What Remains After 50 Years of Prison Arts

Below is the text of the talk I gave at the launch of the Rideout Archive at the University of Bristol Theatre Collection on 30 April 2024.

Rideout Creative Arts for Rehabilitation is one of a set of pioneering British arts and criminal justice organisations established in the eighties and nineties that are still led by a founding member. Over the next decade or so many of these founders are likely to retire, prompting a seismic shift in arts criminal justice practice in the Britain as a change of leadership at these foundational organisations, or their potential closure, alters the landscape of the sector. During my fellowship, I focus on Rideout in order to develop research strategies that attend to this imminent period of change and address the potential erasure of particularly distinctive prison arts that accompany it.

The collaboration with Bristol Theatre Collection as part of the research project has facilitated the creation of the Rideout Archive that we are launching today. And I want to say a huge thank you to Heather, Nigel and the other archivists who have worked on the collection in order to create the first publicly accessible archive of Rideout’s work.

In my talk today, I want to reflect on:

  • What actually remains from prison theatre work
  • consider the potency of recording cultural activities in a prison context,
  • And argue for the vital role of archival practice in resisting the current erosion of the cultural lives of those in prisons.

Excerpted data:
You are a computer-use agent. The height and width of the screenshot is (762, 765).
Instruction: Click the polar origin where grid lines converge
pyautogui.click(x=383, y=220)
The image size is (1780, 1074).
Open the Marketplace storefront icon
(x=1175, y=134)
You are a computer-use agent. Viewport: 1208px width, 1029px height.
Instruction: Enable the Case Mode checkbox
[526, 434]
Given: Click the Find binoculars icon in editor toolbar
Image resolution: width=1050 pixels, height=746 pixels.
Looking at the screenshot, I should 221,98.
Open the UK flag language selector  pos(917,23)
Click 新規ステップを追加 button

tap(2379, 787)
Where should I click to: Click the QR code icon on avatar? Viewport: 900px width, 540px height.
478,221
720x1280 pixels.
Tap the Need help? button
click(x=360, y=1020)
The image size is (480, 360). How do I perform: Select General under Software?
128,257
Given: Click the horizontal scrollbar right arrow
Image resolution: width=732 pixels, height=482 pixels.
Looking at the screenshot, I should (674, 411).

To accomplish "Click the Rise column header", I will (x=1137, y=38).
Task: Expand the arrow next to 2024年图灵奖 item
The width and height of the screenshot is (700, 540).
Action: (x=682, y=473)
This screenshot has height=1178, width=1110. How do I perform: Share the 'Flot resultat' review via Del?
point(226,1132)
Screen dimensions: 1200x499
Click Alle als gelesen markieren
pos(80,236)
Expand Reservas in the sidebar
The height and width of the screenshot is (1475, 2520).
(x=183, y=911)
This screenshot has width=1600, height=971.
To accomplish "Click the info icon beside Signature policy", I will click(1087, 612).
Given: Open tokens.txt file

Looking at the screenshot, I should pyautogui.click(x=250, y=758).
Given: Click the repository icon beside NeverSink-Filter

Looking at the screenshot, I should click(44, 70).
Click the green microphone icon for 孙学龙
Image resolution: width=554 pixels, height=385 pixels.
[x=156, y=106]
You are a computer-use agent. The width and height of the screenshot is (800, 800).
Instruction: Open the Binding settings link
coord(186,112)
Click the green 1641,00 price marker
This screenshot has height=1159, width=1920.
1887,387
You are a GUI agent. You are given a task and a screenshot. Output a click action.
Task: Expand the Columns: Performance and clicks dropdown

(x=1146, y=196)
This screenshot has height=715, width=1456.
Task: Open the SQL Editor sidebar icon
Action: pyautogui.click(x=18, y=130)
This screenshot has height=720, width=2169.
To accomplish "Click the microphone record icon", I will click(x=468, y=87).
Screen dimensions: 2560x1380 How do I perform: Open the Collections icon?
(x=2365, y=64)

Jobs:
1/ Print everything in the prison arts talk from "Rideout Creative Arts" down to "that accompany it.", word for word.
2/ Carry on writing the prison arts talk from the point where it stops.

Task results:
1/
Rideout Creative Arts for Rehabilitation is one of a set of pioneering British arts and criminal justice organisations established in the eighties and nineties that are still led by a founding member. Over the next decade or so many of these founders are likely to retire, prompting a seismic shift in arts criminal justice practice in the Britain as a change of leadership at these foundational organisations, or their potential closure, alters the landscape of the sector. During my fellowship, I focus on Rideout in order to develop research strategies that attend to this imminent period of change and address the potential erasure of particularly distinctive prison arts that accompany it.

2/
We’re here to talk about Rideout today, but before them, before even the stalwarts of arts in criminal justice practice Geese Theatre and Clean Break Theatre there was Stirabout Theatre. Stirabout began in 1974 and was the first company purposely founded to take performance into prisons, borstals and detention centres. In their first year the company consisted of four professional actors, a social worker and a drag artist. Fifty years on there has been a proliferation of theatre practice in prisons: flourishing during the alternative theatre movement that continued on into the eighties; the field adapted to the professionalisation of community arts in the nineties and noughties; and increasingly practitioners have been called to navigate the slew of prison policies and media narratives that emerged around prison activities in the 2010s. So, this year, marks 50 years of prison theatre in Britain. It is also 25 years since Saul Hewish and Chris Johnston founded Rideout, making 2024 a significant year in both the history of the company and the wider field. But standing at these landmarks, what remains after fifty, or even after twenty five, years of prison theatre practice?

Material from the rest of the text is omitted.